> **WHAT YOU SHOULD DO**:
What is needed is a word-for-word copy of every record below, minus the pictures.

> **DATASET RECORDS**:
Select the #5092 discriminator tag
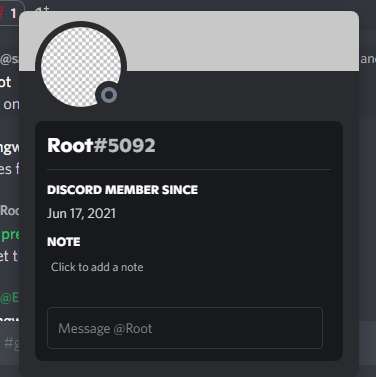Image resolution: width=376 pixels, height=377 pixels. (x=124, y=145)
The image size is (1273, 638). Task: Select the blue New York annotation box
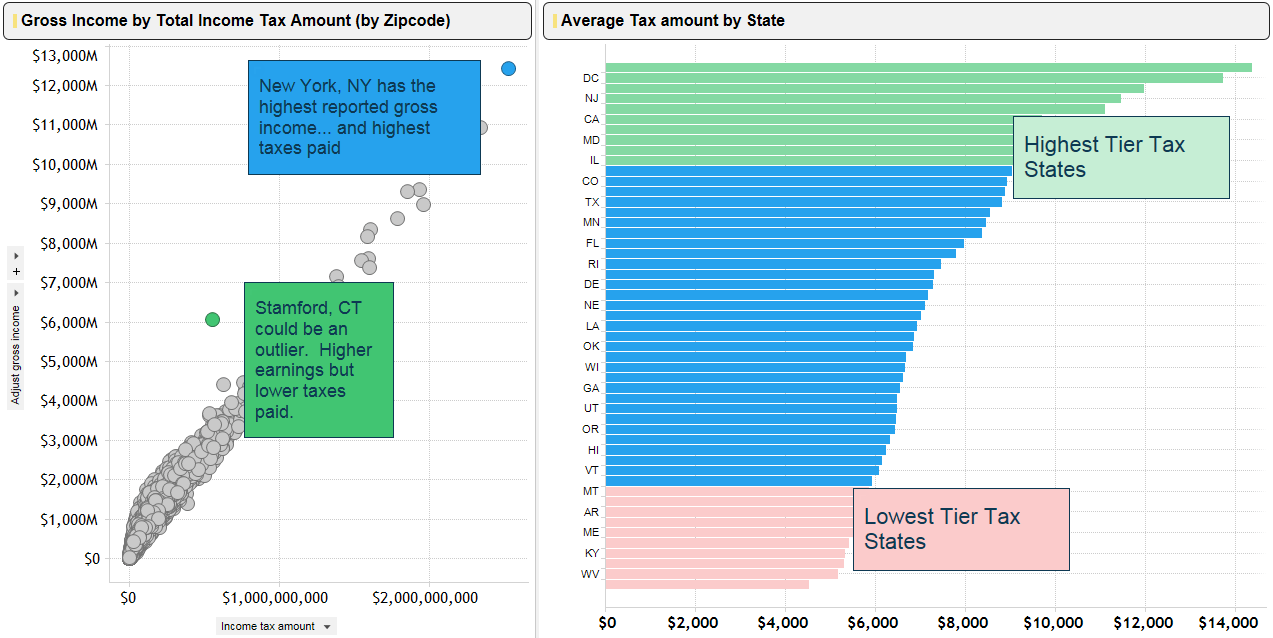(x=364, y=117)
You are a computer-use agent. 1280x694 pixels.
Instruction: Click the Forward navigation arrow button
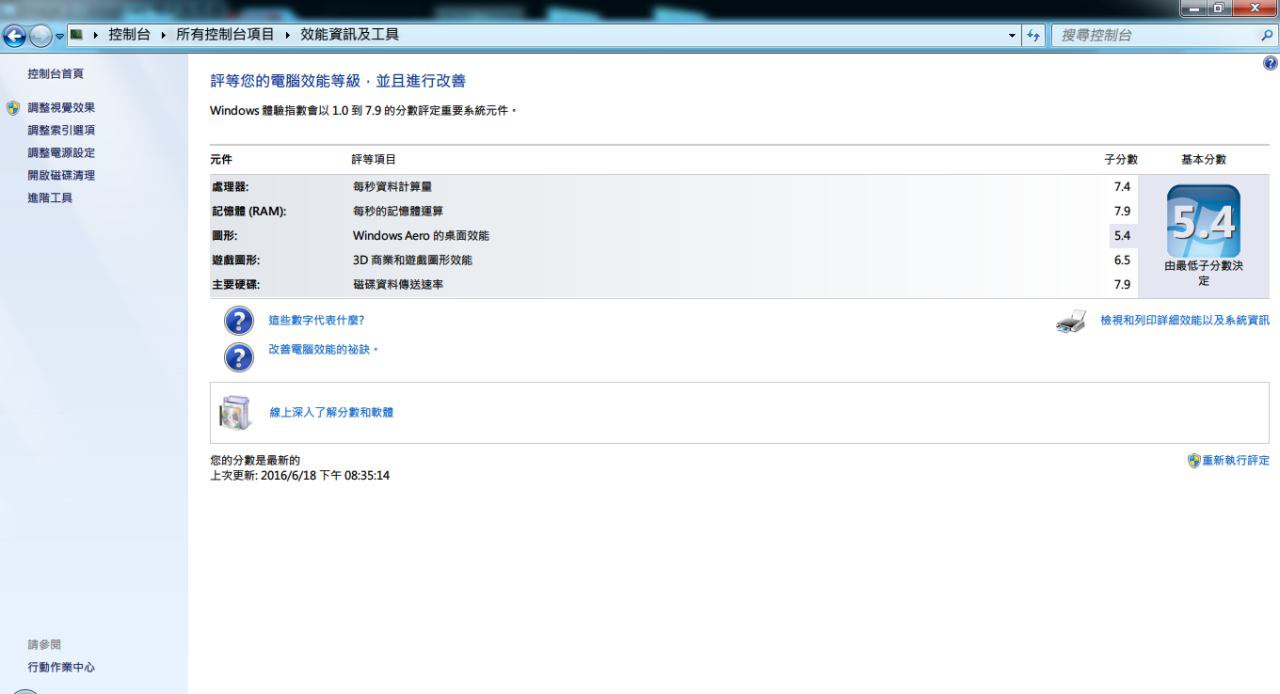pos(40,36)
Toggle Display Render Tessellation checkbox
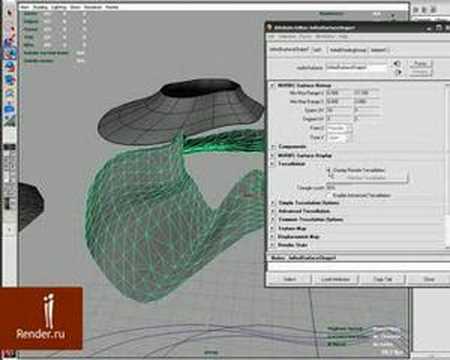450x360 pixels. point(329,170)
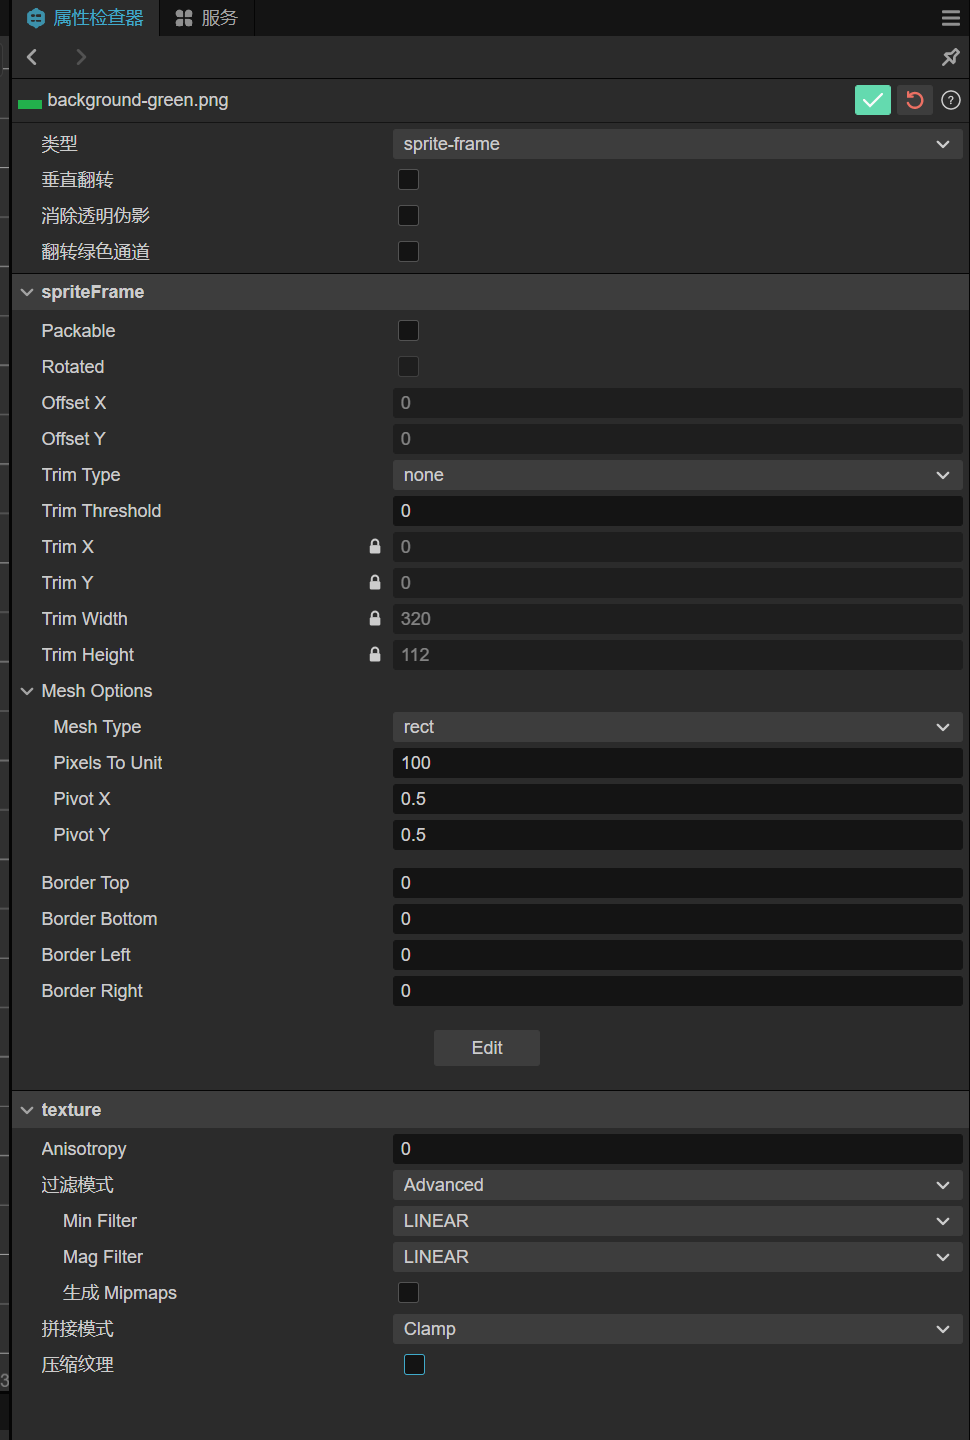The width and height of the screenshot is (970, 1440).
Task: Open the panel hamburger menu
Action: (950, 18)
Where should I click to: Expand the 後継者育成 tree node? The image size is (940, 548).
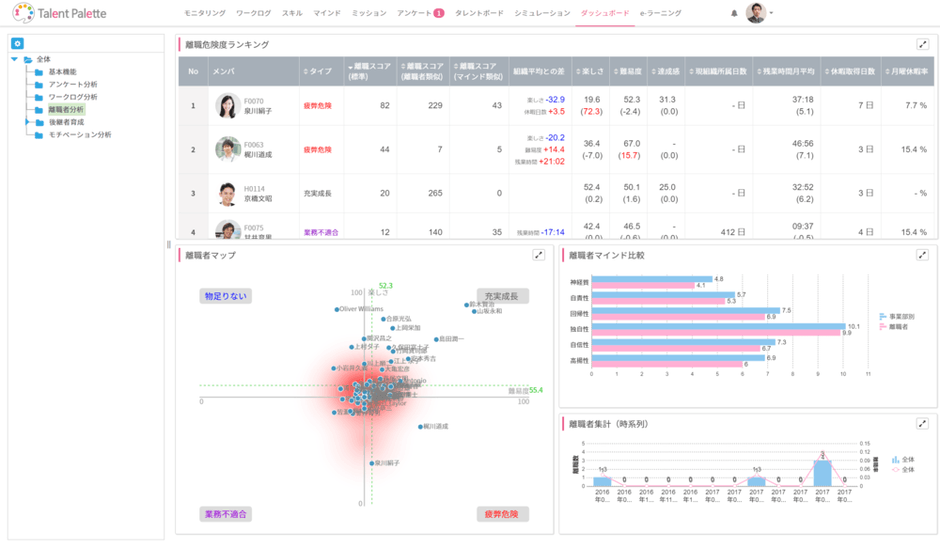27,122
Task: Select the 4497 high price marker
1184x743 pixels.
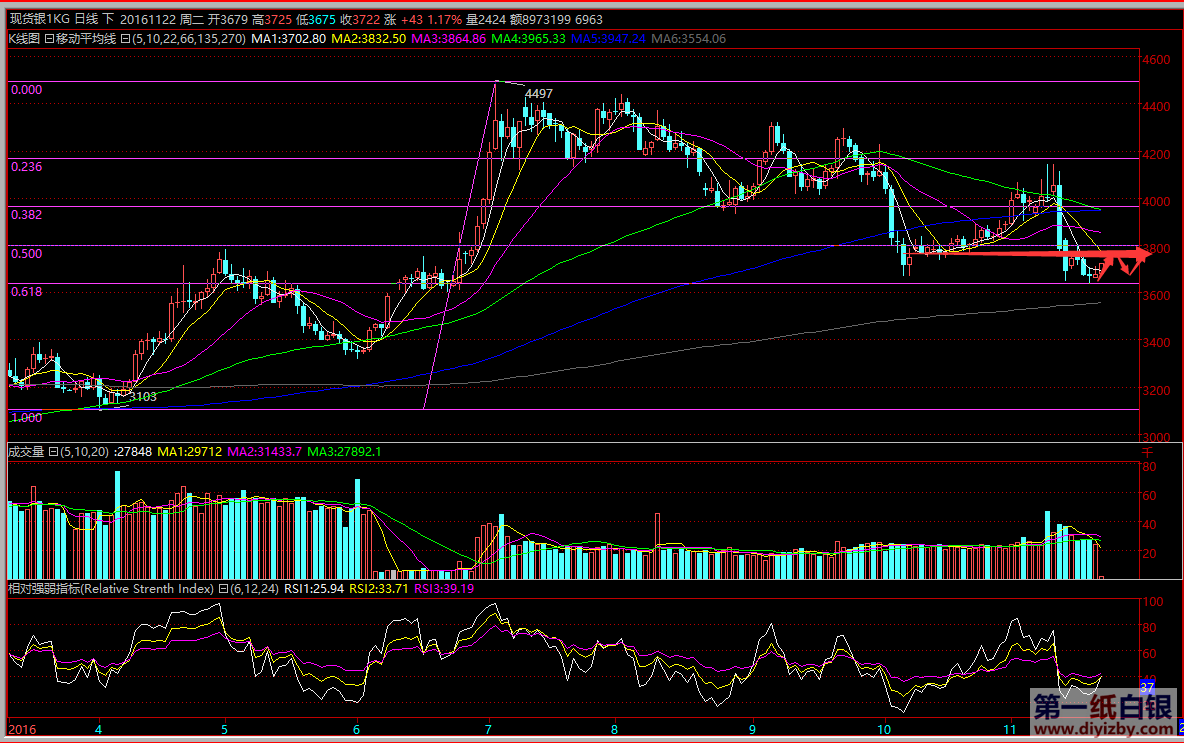Action: click(539, 94)
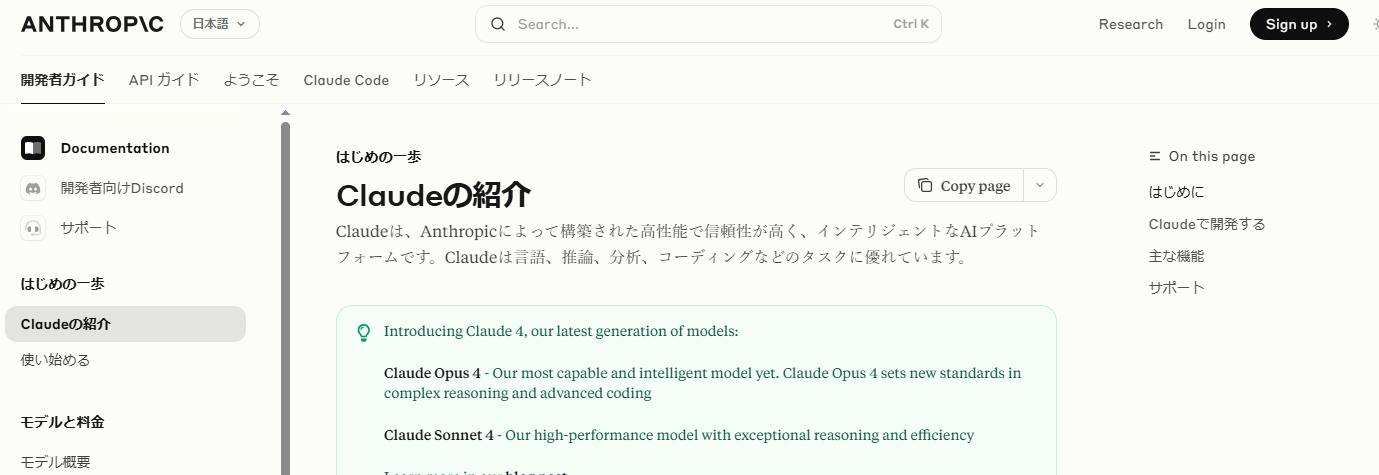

> **SOLUTION**:
Select the #5092 discriminator tag
Image resolution: width=376 pixels, height=377 pixels. (x=124, y=145)
The image size is (1273, 638). Task: Select the blue New York annotation box
(x=364, y=117)
You are a computer-use agent. 1280x694 pixels.
Instruction: Click the Forward navigation arrow button
pos(40,36)
Toggle Display Render Tessellation checkbox
450x360 pixels. point(329,170)
The width and height of the screenshot is (970, 1440).
Task: Open the panel hamburger menu
Action: (950, 18)
Where should I click to: Expand the 後継者育成 tree node? The image size is (940, 548).
27,122
Task: Select the 4497 high price marker
1184x743 pixels.
Action: click(539, 94)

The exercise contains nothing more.